The stock split of Shopify is over, but here’s why you should still buy the stock

This e-commerce company is doing better, making the future brighter. 

On June 29, Shopify (SHOP 1.90%) finished the 10-for-1 stock split. Although many investors presumably hoped the circumstance would result in a recovery, the share price has fallen consistently since the split. Of course, the effect can take time to manifest. Splits reduce the share price, making equities more accessible to regular investors. However, the current state of the economy and excessive inflation may be driving many investors away.

That stated, neither the worth of a company nor performance indicators like sales or cash flow are actually affected by stock splits. So, a split is not enough reason to purchase Shopify shares. Instead, here are three arguments for why Shopify is a good investment right now.

  1. Shopify is leading in a vast market.

Shopify makes commerce simpler. Its portfolio of software, financial services, and hardware is a great help for merchants in managing a business through traditional (physical) and emerging channels (online/digital). This includes well-known online stores like Amazon and social media sites such as TikTok, but it also includes websites that sell directly to consumers (DTC).

Well, this is a big deal. DTC business models give companies more influence over the buying process, enabling them to strengthen bonds with their clients. D2C merchants are becoming more popular with consumers as a result. According to eMarketer, 64 percent of customers would regularly purchase directly from brands this year, up from 49 percent in 2019.

More generally, Shopify is the top e-commerce software provider in terms of user happiness and market visibility because of its strong brand reputation and diverse product offering. In fact, its platform was the driving force behind 10.3% of American e-commerce transactions from 2021 to 2019, with up to 5.9%. The market share leader is only Amazon.

The first-quarter earnings of Shopify upset many investors. Consumer spending was affected by high inflation, and the business was up against the stiff competition. Revenue increased by 110 percent over the year in the first quarter of 2021 and only by 22 percent in the first quarter of 2022. In addition, as Shopify continued to make aggressive investments in expansion, increased operating costs led to GAAP (generally accepted accounting principles) losses on the bottom line.

Nevertheless, the business increased its market share in the USA for the traditional (physical) and emerging commerce (digital), and it continued to produce strong financial results over a more extended period.

Shareholders have enough reason to anticipate that Shopify’s growth will increase again in the upcoming years. The company estimates that there is a $160 billion market opportunity for both small and medium-sized businesses, and management is putting this market opportunity into practice.

  1. Shopify has an effective expansion plan.

Shopify is attempting to grow globally. The company has added financing and shipping services to Canada, the UK, and Australia since the pandemic began, as well as payment options in two more European regions, bringing the total number of nations served up to 17. These initiatives are slowly paying off as time goes by. The U.S. contributed 64.5% of revenue in 2018, from 68.4% in the year 2019.

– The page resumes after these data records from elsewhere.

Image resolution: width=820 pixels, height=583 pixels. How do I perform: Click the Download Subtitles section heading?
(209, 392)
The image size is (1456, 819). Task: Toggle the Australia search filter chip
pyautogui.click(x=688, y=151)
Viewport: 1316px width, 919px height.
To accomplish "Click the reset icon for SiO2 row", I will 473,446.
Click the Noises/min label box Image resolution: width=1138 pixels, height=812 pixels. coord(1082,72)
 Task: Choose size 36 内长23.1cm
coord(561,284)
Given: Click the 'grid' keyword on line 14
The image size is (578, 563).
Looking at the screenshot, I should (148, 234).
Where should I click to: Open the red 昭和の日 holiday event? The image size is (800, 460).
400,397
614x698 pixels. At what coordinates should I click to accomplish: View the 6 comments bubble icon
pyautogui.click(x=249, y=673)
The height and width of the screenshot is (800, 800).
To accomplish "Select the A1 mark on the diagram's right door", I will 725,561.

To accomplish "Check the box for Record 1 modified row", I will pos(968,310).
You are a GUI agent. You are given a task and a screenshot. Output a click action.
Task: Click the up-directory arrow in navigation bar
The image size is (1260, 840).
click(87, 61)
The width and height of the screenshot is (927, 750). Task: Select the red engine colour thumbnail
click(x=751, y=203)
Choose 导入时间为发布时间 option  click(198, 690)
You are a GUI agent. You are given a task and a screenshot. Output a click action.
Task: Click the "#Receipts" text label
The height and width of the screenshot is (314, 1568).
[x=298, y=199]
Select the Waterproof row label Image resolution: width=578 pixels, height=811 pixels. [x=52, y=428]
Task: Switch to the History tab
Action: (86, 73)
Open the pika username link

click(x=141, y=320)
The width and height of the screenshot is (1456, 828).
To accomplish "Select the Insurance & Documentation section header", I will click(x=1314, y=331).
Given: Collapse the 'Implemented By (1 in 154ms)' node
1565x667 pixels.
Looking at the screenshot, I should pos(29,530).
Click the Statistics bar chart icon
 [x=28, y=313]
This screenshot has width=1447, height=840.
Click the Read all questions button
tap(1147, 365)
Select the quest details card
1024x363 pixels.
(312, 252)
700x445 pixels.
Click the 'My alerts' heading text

Additionally, Shopify is committed to product innovation. It recently unveiled a more advanced retail point-of-sale system created especially for omnichannel merchants (integrating both online and offline sales). It also introduced the Shop mobile app, a tool for interacting with customers that enable users to browse suggested products, add to cart, and monitor shipments.

The availability of Shopify’s rapid checkout option (Shop Pay) to non-Shopify businesses on Instagram, Facebook, Google, and other Meta Platforms may be the most interesting development. However, that action has been done before. MercadoLibre made the same approach with its payment options, Mercado Pago, and the business has had phenomenal growth with off-marketplace businesses. If Shopify experiences comparable results, it might further accelerate its growth.

The Shopify Fulfillment Network (SFN) is the company’s most ambitious undertaking. Deliverr, a delivery service provider, was most recently purchased by the firm for $2.1 billion. To simplify logistics for retailers, Shopify will combine its own warehouse automation technologies with the predictive software of Deliverr, last-mile partners, and a network of warehouses. The SFN will eventually allow businesses to offer one-day and two-day delivery throughout the United States.

Margin pressure will initially result from the investments necessary to launch the SFN. However, over time, the SFN will help Shopify stand out, allowing D2C retailers to compete more directly with the popular Amazon and its extensive logistics network.

  1. Shopify’s price is reasonable.

Shopify’s stock price has fallen by 80% from its high as a result of investors shunning riskier growth businesses due to macroeconomic uncertainties. The stock is currently trading at 8.9 times revenues as a result. That seems reasonable, and compared to the average of 30.4 times sales in a five-year, it is a complete steal. Given the business’s current momentum, this growth stock is a must-buy.

Takeaway

Buying Shopify shares now can lead to a brighter future that no one aside from a wise investor sees coming. However, you still have to consider whether it is a suitable investment for you. So you still have to study its market and future.